### [Given problem a]
Duplicate the records from the line containing "You are a computer-use agent. The" through the line containing "Select the 25 fps frame rate preset", both lines included, and leave out the pictures.

[START OF Reading passage]

And no, it wasn’t and isn’t Scotland’s oil. As I pointed out in a leader for the Yorkshire Post in 1977, very nearly all of it is England’s oil under the terms of the Law of the Sea treaty, because the SW/NE trend of the land border is extrapolated seaward, bringing all the Aberdeen oilfields into English waters.

Reply to  Monckton of Brenchley
August 3, 2021 1:55 am

You are factually incorrect. Unemployment was lower at the end of the Thatcher era than at the peak but still higher than when Labour was in power or when the Tories took office.

Here is a graph that proves it. It’s the facts.

https://www.bbc.com/news/uk-politics-22070491

Remarkably, not only did the failed economic policies of the Tory Government treble unemployment they also managed to raise inflation – at the same time!

A failure that was so bad most Keynsian economists thought it was impossible.

UK industry has still not recovered. Much to the benefit of China.

Reply to  M Courtney
August 3, 2021 2:49 am

yeah, thatcher inherited 20 years of labour misrule
It was tough getting out of it, and then Blair put us back in.

Reply to  Leo Smith
August 3, 2021 6:34 am

Also factually incorrect. The 3 day-week was under Tory misrule and was not 20 years before the economic disaster of Thatcherism. It was only 6 years before Tory policies trebled unemployment.

Archer
Reply to  M Courtney
August 3, 2021 4:14 am

Unemployment going through the roof was how the tories got elected in the first place. The trend started right at the end of Labour’s last term, when the unions decided that they were going to bring the entire country to a standstill, and continued afterwards because of the structural damage they caused to the economy.

Reply to  Archer
August 3, 2021 6:40 am

A curious interpretation of history.
You are factually correct that unemployment was higher than historically the case in the last years of the 70s. But look at the graph I linked to. It went through the roof after the Tories screwed up. It wasn’t rocketing up before the Tory policies failed.

Also, please remember that this was Tory policy. A Tory Chancellor said high unemployment was a price worth paying to fight inflation in the early 90s. The same rule applied in the 80s.

It was a deliberate choice to destroy British industry and thus weaken the unions.
No Work. No Workers. No Union Members. No Unions.

Happy days for China.

Reply to  M Courtney
August 3, 2021 7:47 am

Before Thatcher the personal tax rate on high incomes was 98 percent.
Then came the reform in UK, America, and many communist governments were collapsed.
And over all of history, or at least back to Roman time freedom and prosperity went together.
With determination ordinary folk can reform today’s crazy Marxists everywhere.

[END OF Reading passage]
[START OF Provided material]

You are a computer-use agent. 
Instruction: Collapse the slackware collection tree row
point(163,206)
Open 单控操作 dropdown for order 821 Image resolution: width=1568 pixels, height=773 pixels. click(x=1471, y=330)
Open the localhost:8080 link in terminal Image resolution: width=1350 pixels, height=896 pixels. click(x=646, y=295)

[END OF Provided material]
[START OF Provided material]

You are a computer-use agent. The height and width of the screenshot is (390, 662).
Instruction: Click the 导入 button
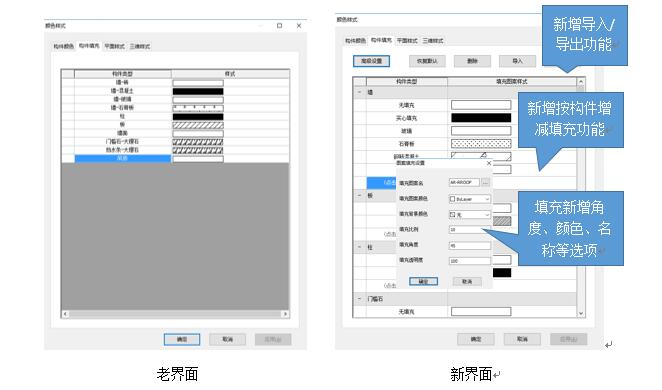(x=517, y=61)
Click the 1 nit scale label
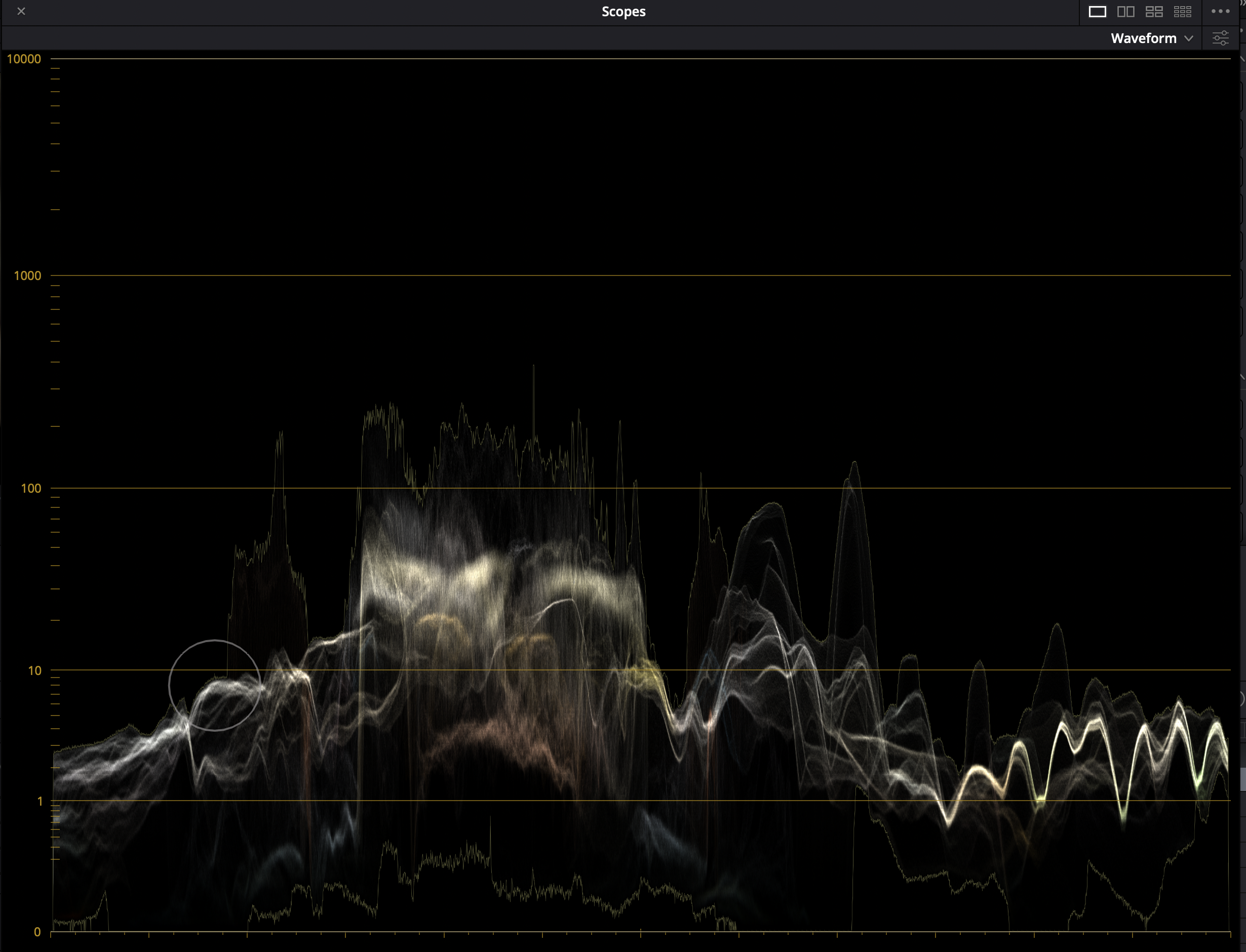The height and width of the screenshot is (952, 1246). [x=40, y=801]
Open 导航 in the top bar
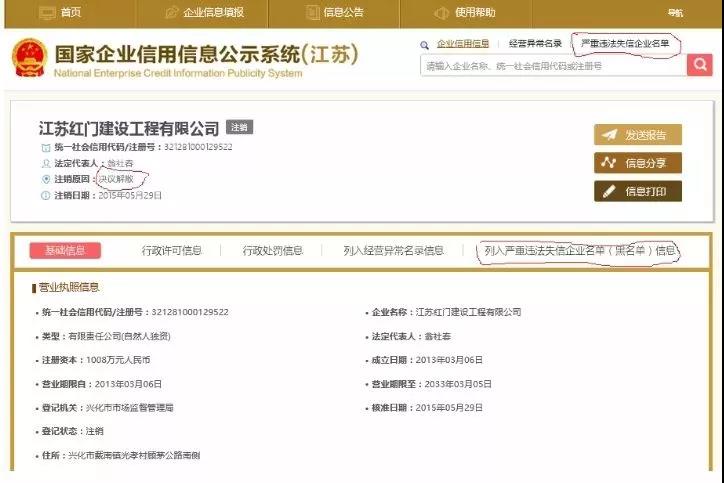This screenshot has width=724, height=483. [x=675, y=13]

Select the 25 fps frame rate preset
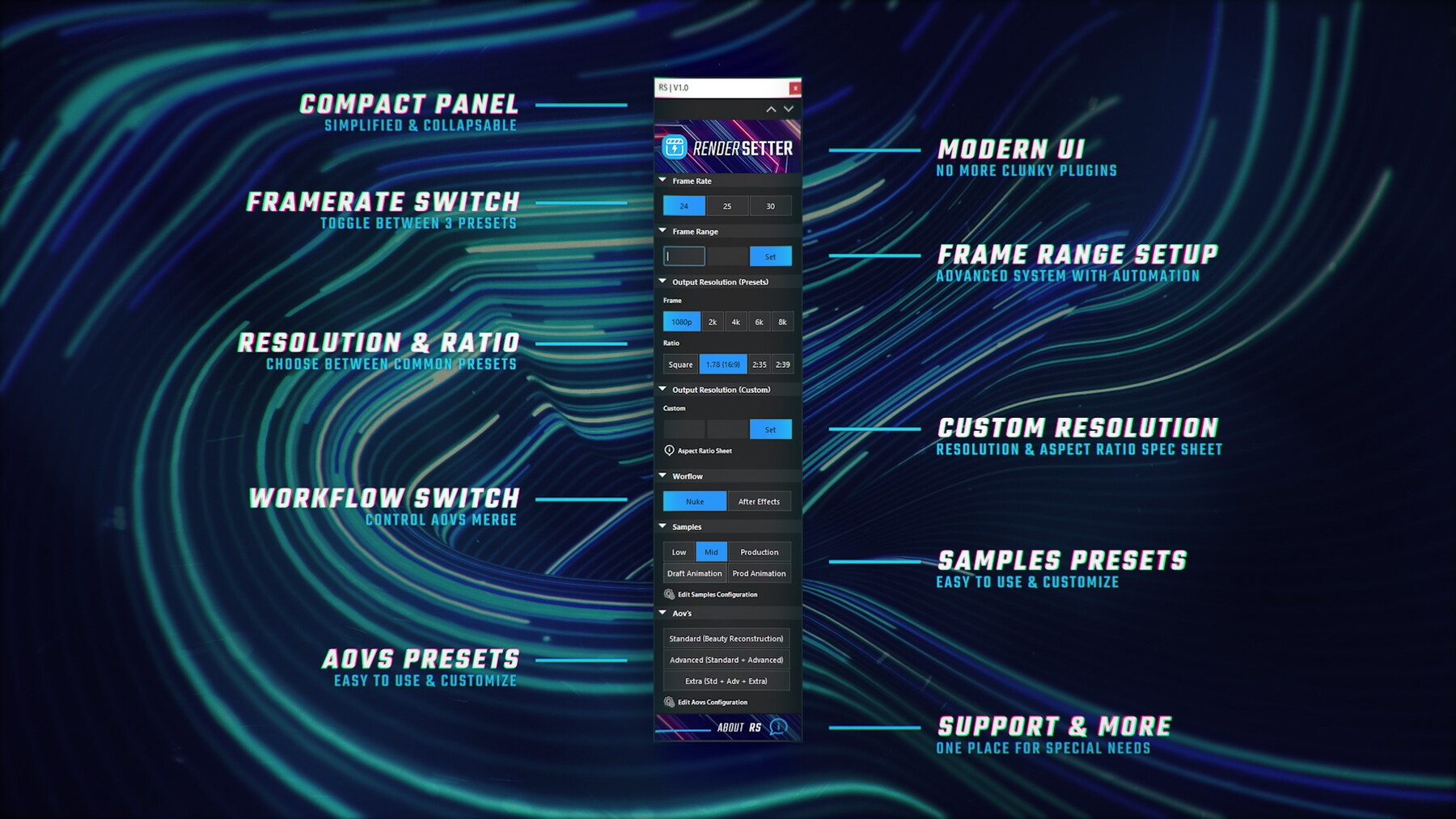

[END OF Provided material]

### [Given problem b]
Write the next part of the online discussion about the Thatcher government and unemployment, picking up after its final sentence.

### [Task response a]
You are a computer-use agent. The height and width of the screenshot is (390, 662).
Instruction: Click the 导入 button
(x=517, y=61)
Click the 1 nit scale label
The height and width of the screenshot is (952, 1246). [x=40, y=801]
Open 导航 in the top bar
This screenshot has width=724, height=483. [x=675, y=13]

Select the 25 fps frame rate preset

### [Task response b]
In Canada, where I live, reform is doubtful.
Our control freaks are beyond criticism or limitation.

John Tillman
Reply to  M Courtney
August 3, 2021 9:58 am

Thatcher’s priority was cutting inflation, at which she succeeded. Of course it continued up in 1979, before her policies took effect.

Under Labour, the misery index was higher, with both inflation and unemployment. Under the Tories, unemployment did in fact increase as inflation fell. But then it too dropped, while GDP soared.

Thus, her policies were a success and she was re-elected twice in landslides. Unemployment was concentrated in NI and parts of Scotland and the North of England.

Reply to  John Tillman
August 3, 2021 2:37 pm

Factually incorrect.
Unemployment was concentrated in NI and parts of Scotland and the North of England… that bit is true.
But also unemployment was concentrated in the South West and the Midlands.
And, of course, in Wales.

Basically London and the Home Counties survived. They didn’t have primary or secondary industries. Services only.

This was despite North Sea oil coming on line and sustaining GDP in Aberdeen and over all the UK.

It is also true that the Tories prioritised inflation over working. That is because they ideologically wanted to preserve inherited wealth over earning prosperity. But note my link to Lamont admitting this fact. It was from the 990s. They had caused a decade of poverty but still hadn’t achieved their goal.

The ignorance is large here. It began with Lord Monckton making a factual error about the failings of the Thatcher Government he was a part of. And it continues with supporters refusing to read a graph.

It’s no wonder that AGW survives when people refuse to read a graph.

John Tillman
Reply to  M Courtney
August 3, 2021 3:25 pm

With great respect, sir, I did read all the graphs you provided, and those which I supplied. Thatcher was reelected twice because for most citizens of the UK (although then still subjects of the Crown rather than citizens), she was a vast improvement upon the Labour regimes which preceded her. And faux-Tory as well.

John Tillman
Reply to  M Courtney
August 3, 2021 10:25 am

UK industrial production recovered spectacularly under Thatcher, and continued to do so until the Great Recession. It also took a brief but deep hit during the Plandemic:

https://fred.stlouisfed.org/series/GBRPROINDMISMEI

Conveniently, PLAN also stands for the Peoples Liberation Army Navy.

Reply to  pigs_in_space
August 3, 2021 12:47 am

pigs_in_space has perhaps not understood that the head posting is about global temperature, and that it provides much updated information. So stop whining. You don’t have to read it.

As to the price of oil, the North Sea oil was of course sold on the market at the then-prevailing oil price, which, after adjustment for inflation, was much as today.

And the inflation in sterling was inherited from the prior Labour government, and, after a few years, was brought under control.

And the UK economy was not “uncompetitive”: on the contrary, it expanded more rapidly under Margaret Thatcher than at just about any other time since the Second World War.

And of course it would not have been a good idea to leave the oil in the ground. Scotland, as well as the UK as a whole, did very well out of it while it lasted.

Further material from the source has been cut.